The story mentions "nearly 10^9 urls", so duplicate documents would be counted multiple times.
Most of their research seems to be on 'static pages'. They state that the entire internet is connected via 16 links (similar to the way that people are connected to 5-6 aquantances). I believe as the ratio of dynamic to static content on the internet increases, this will bring increase the total number of clicks that it takes to get one site to the next. For example, I could create a website that dynamically generates pages, the first 19 pages are all contained within my site and the 20th time that the page is generated, it contains a link to google.
The metric functions that they use are good for randomly connected maps, but they don't apply to the internet, where nodes are not randomly connected. Nodes cluster into a group depending on topic or categories. For example, one Michael Jackson site links to other Michael Jackson websites.

--

Keeping /. free of grammatical errors for ~5 years.
Read the fscking article... by friode · 2001-08-05 15:18 · Score: 5, Interesting

One odd note is the reseachers' claim that the Web contains "nearly a billion documents," when one search engine alone claims to index more than a third beyond that

Look deeper, grasshopper:

...This expression predicts typically that the shortest path between two pages selected at random among the 800 million nodes (i.e. documents) that made up the Web in 1999 is around 19 assuming that such a path exists...

...the typical number of clicks between two Web pages is about 19, despite the fact that there are now over one billion pages out there...

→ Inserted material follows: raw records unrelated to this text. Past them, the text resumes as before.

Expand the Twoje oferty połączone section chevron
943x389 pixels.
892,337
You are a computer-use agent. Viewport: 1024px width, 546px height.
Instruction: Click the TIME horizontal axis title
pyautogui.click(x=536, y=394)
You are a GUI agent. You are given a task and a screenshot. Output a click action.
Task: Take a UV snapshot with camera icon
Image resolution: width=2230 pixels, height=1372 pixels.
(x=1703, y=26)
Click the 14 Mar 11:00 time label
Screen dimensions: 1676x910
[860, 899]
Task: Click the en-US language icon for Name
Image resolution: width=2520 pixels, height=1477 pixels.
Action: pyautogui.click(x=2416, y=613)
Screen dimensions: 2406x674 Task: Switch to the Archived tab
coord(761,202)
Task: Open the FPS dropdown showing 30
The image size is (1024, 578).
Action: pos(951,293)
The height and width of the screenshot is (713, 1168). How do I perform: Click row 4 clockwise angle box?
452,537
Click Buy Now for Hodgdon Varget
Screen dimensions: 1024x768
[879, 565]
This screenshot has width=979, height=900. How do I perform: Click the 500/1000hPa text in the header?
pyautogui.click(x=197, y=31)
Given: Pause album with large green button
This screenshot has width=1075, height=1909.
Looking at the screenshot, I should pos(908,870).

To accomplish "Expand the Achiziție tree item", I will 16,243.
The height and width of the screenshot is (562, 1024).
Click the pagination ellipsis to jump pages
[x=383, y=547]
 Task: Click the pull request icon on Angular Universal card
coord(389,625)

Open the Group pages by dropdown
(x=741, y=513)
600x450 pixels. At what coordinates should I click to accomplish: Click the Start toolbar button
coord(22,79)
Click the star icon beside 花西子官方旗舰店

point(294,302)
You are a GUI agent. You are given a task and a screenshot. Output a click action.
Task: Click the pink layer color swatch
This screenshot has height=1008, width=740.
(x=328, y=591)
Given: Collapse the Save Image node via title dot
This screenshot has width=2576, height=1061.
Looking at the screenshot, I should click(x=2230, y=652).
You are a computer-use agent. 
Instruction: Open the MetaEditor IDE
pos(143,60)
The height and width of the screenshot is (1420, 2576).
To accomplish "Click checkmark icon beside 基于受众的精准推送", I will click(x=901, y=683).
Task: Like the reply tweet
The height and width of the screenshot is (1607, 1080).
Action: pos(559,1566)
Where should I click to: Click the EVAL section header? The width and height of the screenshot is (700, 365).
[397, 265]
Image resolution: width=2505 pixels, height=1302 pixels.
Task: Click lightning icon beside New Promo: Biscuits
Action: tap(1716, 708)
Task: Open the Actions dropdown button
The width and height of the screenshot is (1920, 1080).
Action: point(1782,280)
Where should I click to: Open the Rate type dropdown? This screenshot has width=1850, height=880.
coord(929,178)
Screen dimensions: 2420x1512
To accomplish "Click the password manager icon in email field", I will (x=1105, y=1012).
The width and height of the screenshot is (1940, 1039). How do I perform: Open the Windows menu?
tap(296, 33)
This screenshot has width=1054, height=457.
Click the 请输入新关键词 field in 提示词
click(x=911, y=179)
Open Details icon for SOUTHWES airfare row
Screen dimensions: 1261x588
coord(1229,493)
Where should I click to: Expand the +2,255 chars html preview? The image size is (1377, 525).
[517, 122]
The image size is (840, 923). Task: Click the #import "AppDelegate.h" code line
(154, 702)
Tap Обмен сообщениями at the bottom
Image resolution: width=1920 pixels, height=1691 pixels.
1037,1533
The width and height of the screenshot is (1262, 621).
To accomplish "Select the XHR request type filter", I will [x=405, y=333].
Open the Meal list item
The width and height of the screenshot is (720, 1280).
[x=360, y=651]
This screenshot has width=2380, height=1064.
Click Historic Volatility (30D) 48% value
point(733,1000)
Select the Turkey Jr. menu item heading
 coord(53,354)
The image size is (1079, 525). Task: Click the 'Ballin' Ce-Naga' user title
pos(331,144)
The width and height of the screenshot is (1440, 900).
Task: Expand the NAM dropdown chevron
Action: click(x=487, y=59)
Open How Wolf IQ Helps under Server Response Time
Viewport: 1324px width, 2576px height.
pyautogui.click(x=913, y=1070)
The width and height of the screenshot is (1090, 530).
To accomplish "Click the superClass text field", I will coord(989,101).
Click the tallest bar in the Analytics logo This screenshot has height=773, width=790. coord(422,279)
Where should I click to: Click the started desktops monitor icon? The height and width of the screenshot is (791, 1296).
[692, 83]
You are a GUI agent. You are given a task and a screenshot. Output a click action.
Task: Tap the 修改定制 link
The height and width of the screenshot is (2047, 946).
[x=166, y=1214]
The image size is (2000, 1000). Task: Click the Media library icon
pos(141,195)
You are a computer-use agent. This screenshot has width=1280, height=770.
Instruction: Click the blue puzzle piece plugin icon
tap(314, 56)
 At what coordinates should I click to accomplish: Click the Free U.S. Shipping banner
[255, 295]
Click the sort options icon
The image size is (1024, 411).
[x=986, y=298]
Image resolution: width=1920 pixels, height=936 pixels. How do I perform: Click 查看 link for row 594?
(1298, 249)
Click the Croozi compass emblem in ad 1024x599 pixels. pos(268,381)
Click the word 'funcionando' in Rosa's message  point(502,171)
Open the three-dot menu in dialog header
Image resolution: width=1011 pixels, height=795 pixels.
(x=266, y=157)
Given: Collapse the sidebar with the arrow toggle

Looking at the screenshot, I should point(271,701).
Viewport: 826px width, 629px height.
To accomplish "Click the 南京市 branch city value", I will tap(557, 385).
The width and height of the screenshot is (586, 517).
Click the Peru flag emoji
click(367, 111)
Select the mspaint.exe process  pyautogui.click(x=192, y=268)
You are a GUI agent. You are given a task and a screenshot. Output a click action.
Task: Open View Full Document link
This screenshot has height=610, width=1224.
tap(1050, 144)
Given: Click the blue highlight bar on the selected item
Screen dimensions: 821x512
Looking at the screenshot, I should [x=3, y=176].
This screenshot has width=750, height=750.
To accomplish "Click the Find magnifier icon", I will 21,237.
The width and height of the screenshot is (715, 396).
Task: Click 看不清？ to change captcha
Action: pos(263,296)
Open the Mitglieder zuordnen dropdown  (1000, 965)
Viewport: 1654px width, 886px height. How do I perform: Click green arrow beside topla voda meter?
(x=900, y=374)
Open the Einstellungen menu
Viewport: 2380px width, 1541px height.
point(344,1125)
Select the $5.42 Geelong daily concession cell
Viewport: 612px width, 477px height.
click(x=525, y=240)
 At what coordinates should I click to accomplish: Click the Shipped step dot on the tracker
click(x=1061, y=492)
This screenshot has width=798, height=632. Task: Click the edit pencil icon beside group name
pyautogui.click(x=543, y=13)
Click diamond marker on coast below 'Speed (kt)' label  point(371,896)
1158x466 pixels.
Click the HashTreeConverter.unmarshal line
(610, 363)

Hey, Timothy, next time try reading the article instead if skimming it.

--
There may be many reasons not to kill you, but among them is not that you'll be missed by NASA - The Long Kiss Goodnight
IBM "bow tie" paper by mgarraha · 2001-08-05 16:00 · Score: 4, Interesting

In "Graph structure in the web," Kumar et al. divide 200 million web pages into four categories of roughly equal size:

The first piece is a central core, all of whose pages can reach one another along directed hyperlinks -- this "giant strongly connected component" (SCC) is at the heart of the web. The second and third pieces are called IN and OUT. IN consists of pages that can reach the SCC, but cannot be reached from it - possibly new sites that people have not yet discovered and linked to. OUT consists of pages that are accessible from the SCC, but do not link back to it, such as corporate websites that contain only internal links. Finally, the TENDRILS contain pages that cannot reach the SCC, and cannot be reached from the SCC.

So is your home page an innie or an outie?
Re:LAIN by Erasmus+Darwin · 2001-08-05 16:21 · Score: 4, Interesting

What will happen as the net becomes more and more like a brain? Can it have a soul?
Please don't take this the wrong way, but that's honestly the sort of question I'd expect from someone who doesn't understand computers.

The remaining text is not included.